─── Records supplied

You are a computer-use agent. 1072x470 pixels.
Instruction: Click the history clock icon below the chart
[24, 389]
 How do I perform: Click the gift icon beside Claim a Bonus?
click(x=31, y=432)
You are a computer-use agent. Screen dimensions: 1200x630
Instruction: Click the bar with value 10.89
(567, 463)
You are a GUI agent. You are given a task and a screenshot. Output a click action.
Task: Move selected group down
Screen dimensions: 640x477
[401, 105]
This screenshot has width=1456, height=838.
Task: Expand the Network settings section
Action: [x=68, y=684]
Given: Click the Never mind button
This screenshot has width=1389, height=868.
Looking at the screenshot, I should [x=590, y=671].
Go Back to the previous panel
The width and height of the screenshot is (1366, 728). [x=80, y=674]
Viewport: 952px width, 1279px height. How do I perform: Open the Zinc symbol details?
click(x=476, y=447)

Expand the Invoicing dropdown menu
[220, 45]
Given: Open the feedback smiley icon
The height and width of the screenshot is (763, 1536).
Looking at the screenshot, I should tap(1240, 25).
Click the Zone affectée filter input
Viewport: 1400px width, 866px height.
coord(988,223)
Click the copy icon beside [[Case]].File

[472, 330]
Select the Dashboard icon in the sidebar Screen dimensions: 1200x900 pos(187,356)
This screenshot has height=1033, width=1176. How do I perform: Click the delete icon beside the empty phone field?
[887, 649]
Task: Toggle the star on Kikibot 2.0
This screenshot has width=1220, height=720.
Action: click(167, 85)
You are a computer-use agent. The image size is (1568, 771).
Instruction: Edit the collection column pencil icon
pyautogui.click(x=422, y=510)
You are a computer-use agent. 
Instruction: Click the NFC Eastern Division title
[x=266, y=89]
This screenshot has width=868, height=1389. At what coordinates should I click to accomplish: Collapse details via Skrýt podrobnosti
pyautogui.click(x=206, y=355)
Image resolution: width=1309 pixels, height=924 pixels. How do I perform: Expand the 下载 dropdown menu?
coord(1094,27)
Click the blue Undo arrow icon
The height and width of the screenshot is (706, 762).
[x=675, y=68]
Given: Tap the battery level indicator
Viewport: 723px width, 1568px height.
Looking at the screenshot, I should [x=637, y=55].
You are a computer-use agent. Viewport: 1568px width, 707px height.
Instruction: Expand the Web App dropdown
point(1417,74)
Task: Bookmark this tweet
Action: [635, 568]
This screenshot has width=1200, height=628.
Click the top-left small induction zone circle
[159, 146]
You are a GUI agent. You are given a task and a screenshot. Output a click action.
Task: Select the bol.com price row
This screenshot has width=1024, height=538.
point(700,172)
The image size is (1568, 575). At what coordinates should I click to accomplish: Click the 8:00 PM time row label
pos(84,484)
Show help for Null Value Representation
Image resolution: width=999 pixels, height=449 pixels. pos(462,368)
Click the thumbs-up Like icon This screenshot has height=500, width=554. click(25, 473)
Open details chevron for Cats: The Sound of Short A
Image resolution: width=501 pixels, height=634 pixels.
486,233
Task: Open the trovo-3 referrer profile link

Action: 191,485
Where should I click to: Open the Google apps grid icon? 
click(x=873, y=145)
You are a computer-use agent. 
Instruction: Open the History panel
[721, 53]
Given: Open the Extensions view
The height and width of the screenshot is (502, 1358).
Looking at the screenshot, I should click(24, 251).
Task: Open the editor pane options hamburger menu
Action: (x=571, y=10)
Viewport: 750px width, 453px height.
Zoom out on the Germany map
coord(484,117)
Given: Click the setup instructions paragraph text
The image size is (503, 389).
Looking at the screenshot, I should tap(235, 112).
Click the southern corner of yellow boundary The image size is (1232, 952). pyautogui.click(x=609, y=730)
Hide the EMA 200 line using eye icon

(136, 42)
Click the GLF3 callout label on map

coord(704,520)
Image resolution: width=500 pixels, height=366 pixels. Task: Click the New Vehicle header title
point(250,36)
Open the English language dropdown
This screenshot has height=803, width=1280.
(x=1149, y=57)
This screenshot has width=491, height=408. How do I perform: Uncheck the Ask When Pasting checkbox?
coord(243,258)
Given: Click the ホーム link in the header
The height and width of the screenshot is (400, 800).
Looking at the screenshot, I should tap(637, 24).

──────

**Problem requirements:**
Would you please give the data above again, exactly as it appears?

**Response to the task:**
You are a computer-use agent. 1072x470 pixels.
Instruction: Click the history clock icon below the chart
[24, 389]
 How do I perform: Click the gift icon beside Claim a Bonus?
click(x=31, y=432)
You are a computer-use agent. Screen dimensions: 1200x630
Instruction: Click the bar with value 10.89
(567, 463)
You are a GUI agent. You are given a task and a screenshot. Output a click action.
Task: Move selected group down
Screen dimensions: 640x477
[401, 105]
This screenshot has width=1456, height=838.
Task: Expand the Network settings section
Action: [x=68, y=684]
Given: Click the Never mind button
This screenshot has width=1389, height=868.
Looking at the screenshot, I should [x=590, y=671].
Go Back to the previous panel
The width and height of the screenshot is (1366, 728). [x=80, y=674]
Viewport: 952px width, 1279px height. How do I perform: Open the Zinc symbol details?
click(x=476, y=447)

Expand the Invoicing dropdown menu
[220, 45]
Given: Open the feedback smiley icon
The height and width of the screenshot is (763, 1536).
Looking at the screenshot, I should tap(1240, 25).
Click the Zone affectée filter input
Viewport: 1400px width, 866px height.
coord(988,223)
Click the copy icon beside [[Case]].File

[472, 330]
Select the Dashboard icon in the sidebar Screen dimensions: 1200x900 pos(187,356)
This screenshot has height=1033, width=1176. How do I perform: Click the delete icon beside the empty phone field?
[887, 649]
Task: Toggle the star on Kikibot 2.0
This screenshot has width=1220, height=720.
Action: click(167, 85)
You are a computer-use agent. The image size is (1568, 771).
Instruction: Edit the collection column pencil icon
pyautogui.click(x=422, y=510)
You are a computer-use agent. 
Instruction: Click the NFC Eastern Division title
[x=266, y=89]
This screenshot has width=868, height=1389. At what coordinates should I click to accomplish: Collapse details via Skrýt podrobnosti
pyautogui.click(x=206, y=355)
Image resolution: width=1309 pixels, height=924 pixels. How do I perform: Expand the 下载 dropdown menu?
coord(1094,27)
Click the blue Undo arrow icon
The height and width of the screenshot is (706, 762).
[x=675, y=68]
Given: Tap the battery level indicator
Viewport: 723px width, 1568px height.
Looking at the screenshot, I should [x=637, y=55].
You are a computer-use agent. Viewport: 1568px width, 707px height.
Instruction: Expand the Web App dropdown
point(1417,74)
Task: Bookmark this tweet
Action: [635, 568]
This screenshot has width=1200, height=628.
Click the top-left small induction zone circle
[159, 146]
You are a GUI agent. You are given a task and a screenshot. Output a click action.
Task: Select the bol.com price row
This screenshot has width=1024, height=538.
point(700,172)
The image size is (1568, 575). At what coordinates should I click to accomplish: Click the 8:00 PM time row label
pos(84,484)
Show help for Null Value Representation
Image resolution: width=999 pixels, height=449 pixels. pos(462,368)
Click the thumbs-up Like icon This screenshot has height=500, width=554. click(25, 473)
Open details chevron for Cats: The Sound of Short A
Image resolution: width=501 pixels, height=634 pixels.
486,233
Task: Open the trovo-3 referrer profile link

Action: 191,485
Where should I click to: Open the Google apps grid icon? 
click(x=873, y=145)
You are a computer-use agent. 
Instruction: Open the History panel
[721, 53]
Given: Open the Extensions view
The height and width of the screenshot is (502, 1358).
Looking at the screenshot, I should click(24, 251).
Task: Open the editor pane options hamburger menu
Action: (x=571, y=10)
Viewport: 750px width, 453px height.
Zoom out on the Germany map
coord(484,117)
Given: Click the setup instructions paragraph text
The image size is (503, 389).
Looking at the screenshot, I should tap(235, 112).
Click the southern corner of yellow boundary The image size is (1232, 952). pyautogui.click(x=609, y=730)
Hide the EMA 200 line using eye icon

(136, 42)
Click the GLF3 callout label on map

coord(704,520)
Image resolution: width=500 pixels, height=366 pixels. Task: Click the New Vehicle header title
point(250,36)
Open the English language dropdown
This screenshot has height=803, width=1280.
(x=1149, y=57)
This screenshot has width=491, height=408. How do I perform: Uncheck the Ask When Pasting checkbox?
coord(243,258)
Given: Click the ホーム link in the header
The height and width of the screenshot is (400, 800).
Looking at the screenshot, I should tap(637, 24).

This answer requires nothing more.